Jamais la responsabilité européenne de l’Allemagne et de la France n’a été autant engagée. Les Etats européens sont, à leur tour, attirés vers les extrêmes, leurs débats intérieurs bouleversés, la politique traditionnelle est en miettes.
Construite pour réconcilier ceux que tout opposait, l’Europe est à la peine, dans presque toutes les capitales et donc collectivement. Faute d’avoir voulu partager plus résolument certains attributs nationaux, les Européens font face à une forte demande de leurs citoyens pour maîtriser la question migratoire, garantir leur sécurité, retrouver durablement la croissance économique trop longtemps donnée pour acquise. Et face aux peurs et aux angoisses qui touchent un continent vieillissant et abîmé dans le confort, la cacophonie s’amplifie entre les protagonistes.
Restent les deux partenaires les plus puissants du continent vers lesquels les regards se tournent désormais: la France et l’Allemagne. Seront-elles capables d’offrir aux Européens des perspectives plus positives que la somme des mauvaises nouvelles dont ils sont assaillis et qui, malgré une situation enviable au regard des autres continents, les livrent aux démagogues au langage simpliste?
Les Allemands et les Français y travaillent. Emmanuel Macron a livré sa vision des réformes nécessaires, Angela Merkel la sienne, plus proche qu’on ne l’a dit. Leurs gouvernements se rencontrent le 19 juin pour préparer une proposition commune à présenter au Conseil européen le 28 du même mois et les échanges sont désormais quotidiens des deux côtés du Rhin.
L’enjeu est de taille. Il leur faut être à la hauteur.
Déjà les Allemands ont avancé, donnant satisfaction aux Français pour un réveil de l’indispensable effort de défense et ils rejoindront l’Initiative Européenne d’intervention, une proposition française renforçant la coopération de défense d’une dizaine d’Etats volontaires. Le malaise politique créé par la vague de réfugiés de 2015 les pousse à imaginer des mesures de régulation de l’immigration qui ne devraient pas emprunter aux vieilles recettes communautaires. Il suffirait de s’entendre à quelques uns pour mettre sous contrôle une pression migratoire qui va durer longtemps. L’achèvement d’une zone euro mieux organisée et capable d’affronter des coups de torchon financiers, semble désormais possible, au-delà des discours convenus.
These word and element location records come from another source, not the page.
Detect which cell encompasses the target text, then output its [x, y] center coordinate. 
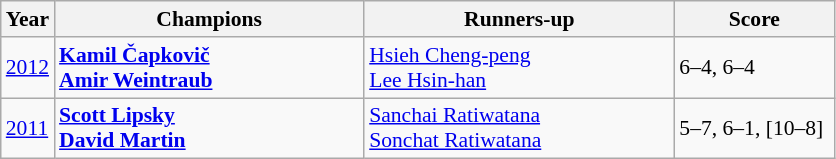
5–7, 6–1, [10–8] [754, 128]
Hsieh Cheng-peng Lee Hsin-han [519, 68]
2011 [28, 128]
2012 [28, 68]
Scott Lipsky David Martin [209, 128]
Score [754, 19]
Year [28, 19]
6–4, 6–4 [754, 68]
Sanchai Ratiwatana Sonchat Ratiwatana [519, 128]
Runners-up [519, 19]
Champions [209, 19]
Kamil Čapkovič Amir Weintraub [209, 68]
Detect which cell encompasses the target text, then output its [X, Y] center coordinate. 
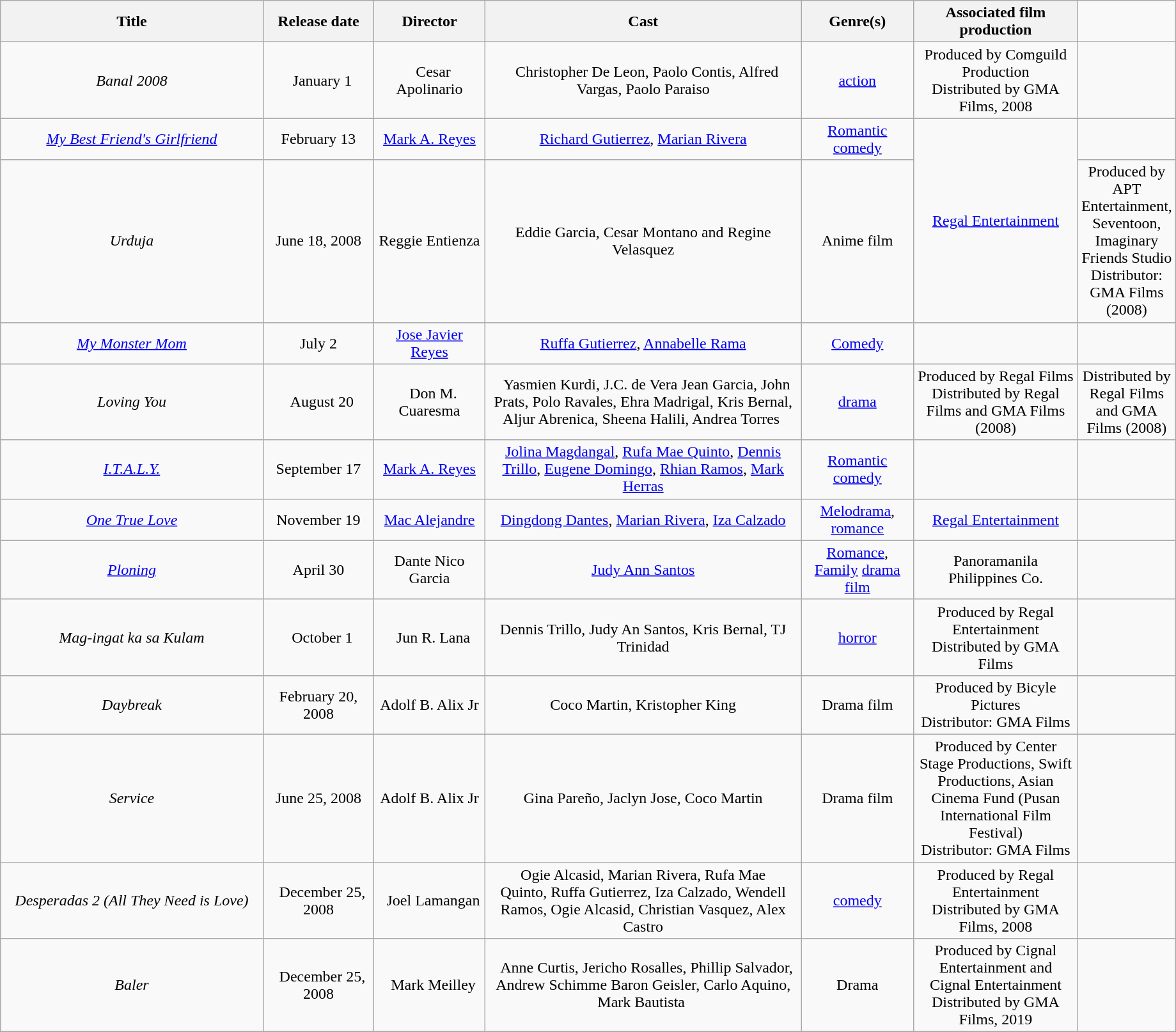
Eddie Garcia, Cesar Montano and Regine Velasquez [643, 241]
Judy Ann Santos [643, 570]
Produced by Regal EntertainmentDistributed by GMA Films [996, 637]
Coco Martin, Kristopher King [643, 705]
June 18, 2008 [318, 241]
Desperadas 2 (All They Need is Love) [132, 900]
Release date [318, 22]
June 25, 2008 [318, 798]
Reggie Entienza [430, 241]
Panoramanila Philippines Co. [996, 570]
Service [132, 798]
Comedy [858, 343]
Ogie Alcasid, Marian Rivera, Rufa Mae Quinto, Ruffa Gutierrez, Iza Calzado, Wendell Ramos, Ogie Alcasid, Christian Vasquez, Alex Castro [643, 900]
Cast [643, 22]
Daybreak [132, 705]
February 20, 2008 [318, 705]
July 2 [318, 343]
Anne Curtis, Jericho Rosalles, Phillip Salvador, Andrew Schimme Baron Geisler, Carlo Aquino, Mark Bautista [643, 985]
drama [858, 402]
Dingdong Dantes, Marian Rivera, Iza Calzado [643, 519]
Anime film [858, 241]
Jun R. Lana [430, 637]
Drama [858, 985]
Associated film production [996, 22]
Produced by Regal EntertainmentDistributed by GMA Films, 2008 [996, 900]
October 1 [318, 637]
Produced by APT Entertainment, Seventoon, Imaginary Friends StudioDistributor: GMA Films (2008) [1127, 241]
My Monster Mom [132, 343]
I.T.A.L.Y. [132, 469]
Produced by Bicyle PicturesDistributor: GMA Films [996, 705]
Produced by Center Stage Productions, Swift Productions, Asian Cinema Fund (Pusan International Film Festival)Distributor: GMA Films [996, 798]
Urduja [132, 241]
Dante Nico Garcia [430, 570]
Richard Gutierrez, Marian Rivera [643, 139]
Yasmien Kurdi, J.C. de Vera Jean Garcia, John Prats, Polo Ravales, Ehra Madrigal, Kris Bernal, Aljur Abrenica, Sheena Halili, Andrea Torres [643, 402]
November 19 [318, 519]
Produced by Comguild ProductionDistributed by GMA Films, 2008 [996, 81]
Banal 2008 [132, 81]
Christopher De Leon, Paolo Contis, Alfred Vargas, Paolo Paraiso [643, 81]
Don M. Cuaresma [430, 402]
One True Love [132, 519]
Joel Lamangan [430, 900]
Director [430, 22]
Produced by Regal FilmsDistributed by Regal Films and GMA Films (2008) [996, 402]
Ruffa Gutierrez, Annabelle Rama [643, 343]
Genre(s) [858, 22]
September 17 [318, 469]
Cesar Apolinario [430, 81]
Mag-ingat ka sa Kulam [132, 637]
Produced by Cignal Entertainment and Cignal EntertainmentDistributed by GMA Films, 2019 [996, 985]
Mark Meilley [430, 985]
Distributed by Regal Films and GMA Films (2008) [1127, 402]
horror [858, 637]
Loving You [132, 402]
Jolina Magdangal, Rufa Mae Quinto, Dennis Trillo, Eugene Domingo, Rhian Ramos, Mark Herras [643, 469]
Jose Javier Reyes [430, 343]
April 30 [318, 570]
February 13 [318, 139]
My Best Friend's Girlfriend [132, 139]
Mac Alejandre [430, 519]
Gina Pareño, Jaclyn Jose, Coco Martin [643, 798]
August 20 [318, 402]
Ploning [132, 570]
comedy [858, 900]
Romance, Family drama film [858, 570]
January 1 [318, 81]
Dennis Trillo, Judy An Santos, Kris Bernal, TJ Trinidad [643, 637]
action [858, 81]
Melodrama, romance [858, 519]
Title [132, 22]
Baler [132, 985]
Determine the (X, Y) coordinate at the center of the cell enclosing the given text.  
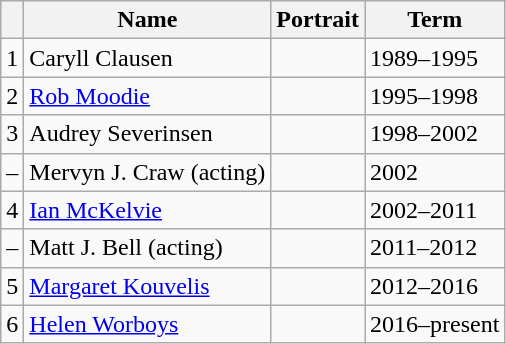
5 (12, 286)
Helen Worboys (148, 324)
2002 (434, 172)
Margaret Kouvelis (148, 286)
Portrait (318, 20)
2 (12, 96)
2016–present (434, 324)
1998–2002 (434, 134)
Audrey Severinsen (148, 134)
2012–2016 (434, 286)
3 (12, 134)
Matt J. Bell (acting) (148, 248)
Term (434, 20)
6 (12, 324)
1989–1995 (434, 58)
Ian McKelvie (148, 210)
1995–1998 (434, 96)
Rob Moodie (148, 96)
2002–2011 (434, 210)
2011–2012 (434, 248)
Mervyn J. Craw (acting) (148, 172)
Name (148, 20)
1 (12, 58)
4 (12, 210)
Caryll Clausen (148, 58)
Capture the cell that displays the provided text and extract its (x, y) central coordinate. 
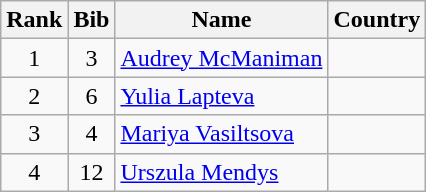
Audrey McManiman (222, 58)
Name (222, 20)
12 (92, 172)
Urszula Mendys (222, 172)
Yulia Lapteva (222, 96)
2 (34, 96)
6 (92, 96)
Rank (34, 20)
Bib (92, 20)
1 (34, 58)
Mariya Vasiltsova (222, 134)
Country (377, 20)
From the cell containing the given text, extract its center point as [x, y] coordinate. 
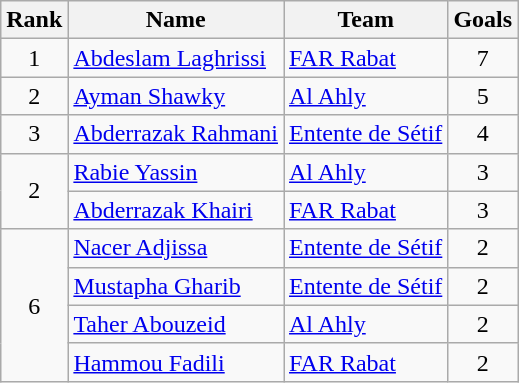
Abderrazak Rahmani [176, 134]
Hammou Fadili [176, 362]
Rank [34, 20]
Taher Abouzeid [176, 324]
Abderrazak Khairi [176, 210]
Rabie Yassin [176, 172]
5 [483, 96]
1 [34, 58]
4 [483, 134]
7 [483, 58]
Nacer Adjissa [176, 248]
Team [366, 20]
Ayman Shawky [176, 96]
Mustapha Gharib [176, 286]
6 [34, 305]
Name [176, 20]
Goals [483, 20]
Abdeslam Laghrissi [176, 58]
Return [x, y] of the center of cell containing provided text 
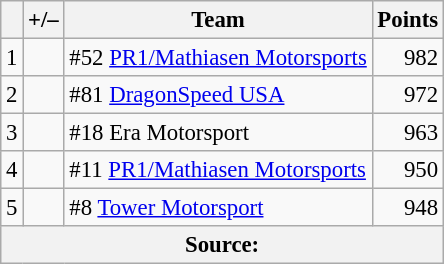
1 [12, 58]
#81 DragonSpeed USA [218, 95]
950 [408, 170]
#18 Era Motorsport [218, 133]
972 [408, 95]
4 [12, 170]
#8 Tower Motorsport [218, 208]
#52 PR1/Mathiasen Motorsports [218, 58]
948 [408, 208]
3 [12, 133]
#11 PR1/Mathiasen Motorsports [218, 170]
963 [408, 133]
5 [12, 208]
+/– [44, 20]
Points [408, 20]
Team [218, 20]
982 [408, 58]
Source: [222, 245]
2 [12, 95]
Extract the [x, y] coordinate from the center of the cell holding the provided text.  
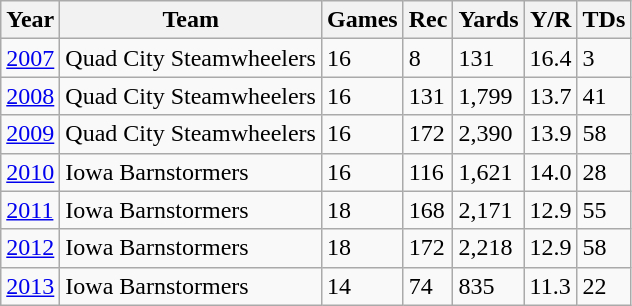
2009 [30, 134]
Year [30, 20]
Games [362, 20]
13.9 [550, 134]
1,621 [488, 172]
2011 [30, 210]
835 [488, 286]
55 [604, 210]
2010 [30, 172]
2012 [30, 248]
2013 [30, 286]
16.4 [550, 58]
1,799 [488, 96]
41 [604, 96]
14.0 [550, 172]
74 [428, 286]
2007 [30, 58]
Team [191, 20]
11.3 [550, 286]
Rec [428, 20]
Yards [488, 20]
28 [604, 172]
13.7 [550, 96]
2008 [30, 96]
Y/R [550, 20]
8 [428, 58]
TDs [604, 20]
116 [428, 172]
2,218 [488, 248]
2,390 [488, 134]
2,171 [488, 210]
3 [604, 58]
14 [362, 286]
168 [428, 210]
22 [604, 286]
Find where the given text appears and provide that cell's center as (X, Y) coordinate. 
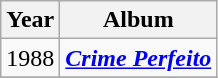
Album (138, 20)
1988 (30, 58)
Crime Perfeito (138, 58)
Year (30, 20)
From the cell containing the given text, extract its center point as [x, y] coordinate. 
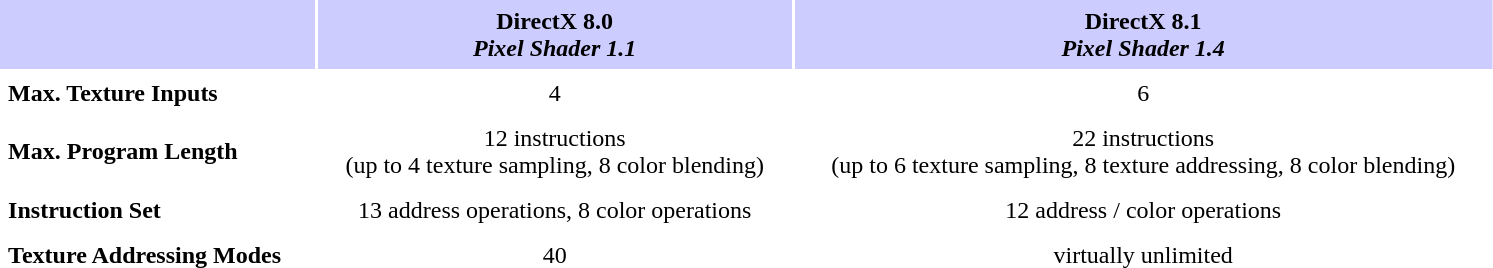
Max. Texture Inputs [158, 93]
4 [554, 93]
DirectX 8.1Pixel Shader 1.4 [1143, 34]
22 instructions(up to 6 texture sampling, 8 texture addressing, 8 color blending) [1143, 152]
6 [1143, 93]
12 instructions(up to 4 texture sampling, 8 color blending) [554, 152]
13 address operations, 8 color operations [554, 210]
Max. Program Length [158, 152]
12 address / color operations [1143, 210]
DirectX 8.0Pixel Shader 1.1 [554, 34]
Instruction Set [158, 210]
From the cell containing the given text, extract its center point as (X, Y) coordinate. 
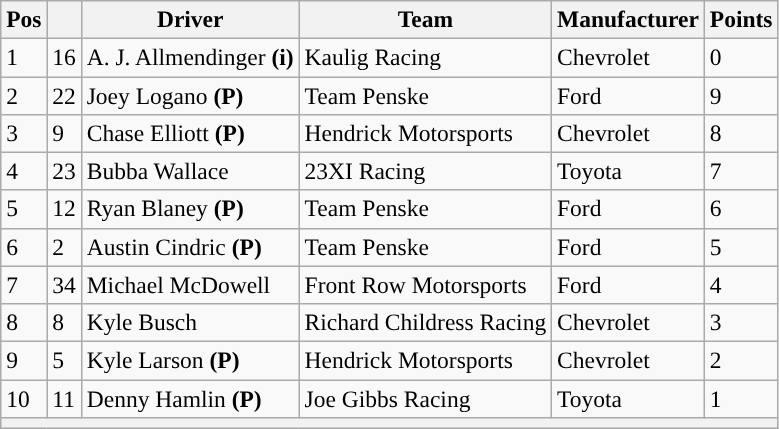
Front Row Motorsports (425, 285)
Manufacturer (628, 19)
Bubba Wallace (190, 171)
23XI Racing (425, 171)
10 (24, 398)
0 (741, 57)
Kyle Larson (P) (190, 360)
Kaulig Racing (425, 57)
Denny Hamlin (P) (190, 398)
Driver (190, 19)
22 (64, 95)
Michael McDowell (190, 285)
Team (425, 19)
Ryan Blaney (P) (190, 209)
34 (64, 285)
Richard Childress Racing (425, 322)
Joe Gibbs Racing (425, 398)
Pos (24, 19)
Chase Elliott (P) (190, 133)
23 (64, 171)
16 (64, 57)
12 (64, 209)
Joey Logano (P) (190, 95)
A. J. Allmendinger (i) (190, 57)
Kyle Busch (190, 322)
Points (741, 19)
11 (64, 398)
Austin Cindric (P) (190, 247)
Determine the [X, Y] coordinate at the center of the cell enclosing the given text.  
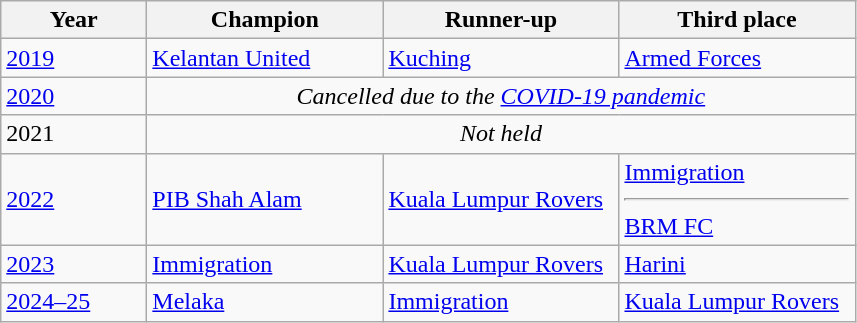
2023 [74, 264]
Kelantan United [265, 58]
2022 [74, 199]
Champion [265, 20]
Runner-up [501, 20]
Cancelled due to the COVID-19 pandemic [501, 96]
2020 [74, 96]
PIB Shah Alam [265, 199]
2024–25 [74, 302]
2019 [74, 58]
Not held [501, 134]
Kuching [501, 58]
Third place [737, 20]
Immigration BRM FC [737, 199]
2021 [74, 134]
Melaka [265, 302]
Harini [737, 264]
Armed Forces [737, 58]
Year [74, 20]
Detect which cell encompasses the target text, then output its (X, Y) center coordinate. 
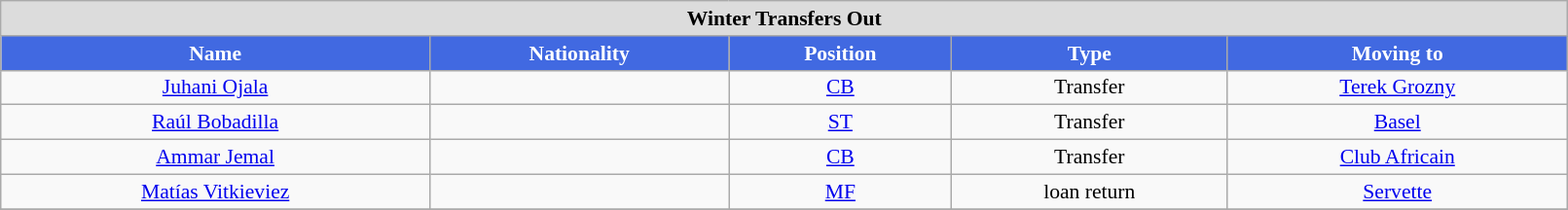
Club Africain (1398, 158)
Type (1090, 54)
Servette (1398, 192)
Ammar Jemal (216, 158)
ST (841, 123)
Moving to (1398, 54)
Position (841, 54)
Terek Grozny (1398, 88)
Basel (1398, 123)
loan return (1090, 192)
Raúl Bobadilla (216, 123)
Juhani Ojala (216, 88)
Winter Transfers Out (784, 18)
Nationality (578, 54)
Name (216, 54)
MF (841, 192)
Matías Vitkieviez (216, 192)
Find where the given text appears and provide that cell's center as (X, Y) coordinate. 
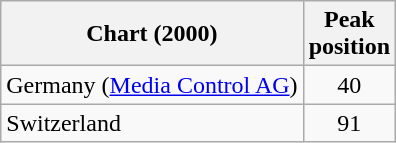
Germany (Media Control AG) (152, 85)
Peakposition (349, 34)
40 (349, 85)
Chart (2000) (152, 34)
91 (349, 123)
Switzerland (152, 123)
Capture the cell that displays the provided text and extract its [x, y] central coordinate. 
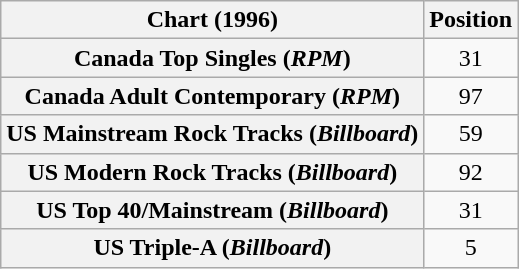
59 [471, 134]
Canada Top Singles (RPM) [212, 58]
Position [471, 20]
US Mainstream Rock Tracks (Billboard) [212, 134]
Chart (1996) [212, 20]
US Top 40/Mainstream (Billboard) [212, 210]
US Triple-A (Billboard) [212, 248]
97 [471, 96]
5 [471, 248]
92 [471, 172]
Canada Adult Contemporary (RPM) [212, 96]
US Modern Rock Tracks (Billboard) [212, 172]
Capture the cell that displays the provided text and extract its (X, Y) central coordinate. 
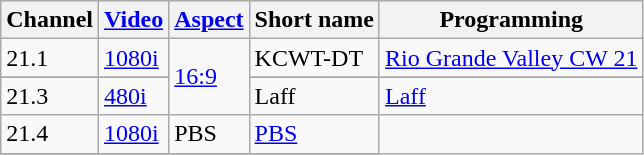
Aspect (209, 20)
Video (134, 20)
21.3 (50, 96)
21.1 (50, 58)
16:9 (209, 77)
Programming (510, 20)
Short name (314, 20)
KCWT-DT (314, 58)
Channel (50, 20)
Rio Grande Valley CW 21 (510, 58)
21.4 (50, 134)
480i (134, 96)
Determine the [x, y] coordinate at the center of the cell enclosing the given text.  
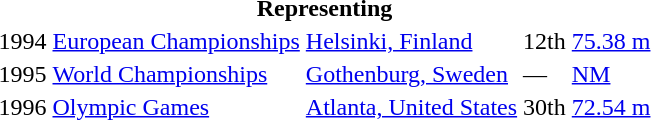
World Championships [176, 74]
— [545, 74]
Helsinki, Finland [411, 41]
Gothenburg, Sweden [411, 74]
12th [545, 41]
European Championships [176, 41]
Pinpoint the cell where the given text exists, returning its [X, Y] midpoint coordinate. 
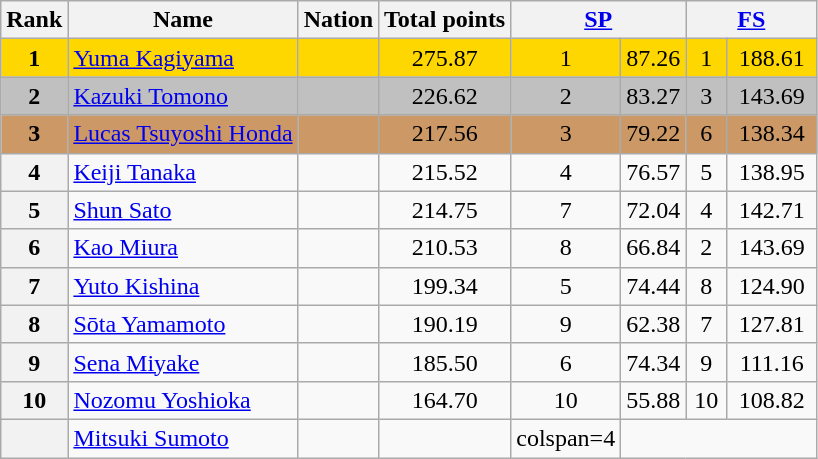
127.81 [772, 324]
62.38 [654, 324]
190.19 [445, 324]
79.22 [654, 134]
Lucas Tsuyoshi Honda [183, 134]
Sōta Yamamoto [183, 324]
55.88 [654, 400]
87.26 [654, 58]
FS [752, 20]
Nozomu Yoshioka [183, 400]
214.75 [445, 210]
217.56 [445, 134]
74.44 [654, 286]
226.62 [445, 96]
138.95 [772, 172]
76.57 [654, 172]
199.34 [445, 286]
Kao Miura [183, 248]
66.84 [654, 248]
72.04 [654, 210]
188.61 [772, 58]
Nation [338, 20]
Yuto Kishina [183, 286]
colspan=4 [566, 438]
Total points [445, 20]
Yuma Kagiyama [183, 58]
Shun Sato [183, 210]
83.27 [654, 96]
185.50 [445, 362]
275.87 [445, 58]
74.34 [654, 362]
Keiji Tanaka [183, 172]
Mitsuki Sumoto [183, 438]
108.82 [772, 400]
Rank [34, 20]
124.90 [772, 286]
215.52 [445, 172]
142.71 [772, 210]
Name [183, 20]
164.70 [445, 400]
138.34 [772, 134]
210.53 [445, 248]
Sena Miyake [183, 362]
SP [598, 20]
Kazuki Tomono [183, 96]
111.16 [772, 362]
Identify which cell holds the provided text, then report its [x, y] central coordinate. 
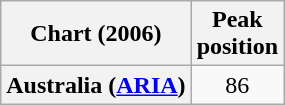
Peakposition [237, 34]
Chart (2006) [96, 34]
Australia (ARIA) [96, 85]
86 [237, 85]
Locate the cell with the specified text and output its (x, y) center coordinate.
D’autres annonces pourraient voir le jour, en matière de rapprochement fiscal, d’investissement dans les innovations indispensables pour l’avenir. Pour leur part, les Français ont procédé à un véritable changement de logiciel, lançant enfin les réformes attendues depuis si longtemps et qui devraient conduire à retrouver un niveau de dépenses publiques raisonnable, ce qu’ils n’ont pas fait depuis près de 30 ans et qui reste déterminant. La route est longue mais il semble que la direction semble fermement affirmée, crédibilisant un retour sur la scène européenne.
Avec le Brexit, la crise migratoire, l’arrivée des extrêmes aux affaires, dans un contexte international fragilisé par les comportements erratiques de certains, le révisionnisme des autres, le terrorisme et l’instrumentalisation d’une religion, les deux puissances continentales n’ont d’autre choix que de décider un vigoureux coup de barre.
Elles doivent montrer l’exemple que doit donner leur coopération renforcée aux sceptiques qui, comme tous, cherchent l’efficacité dans la réponse aux demandes des citoyens. C’est donc seulement en ayant le courage d’innover que les deux principaux partenaires ont une chance de relever le projet européen. Par l’exemple.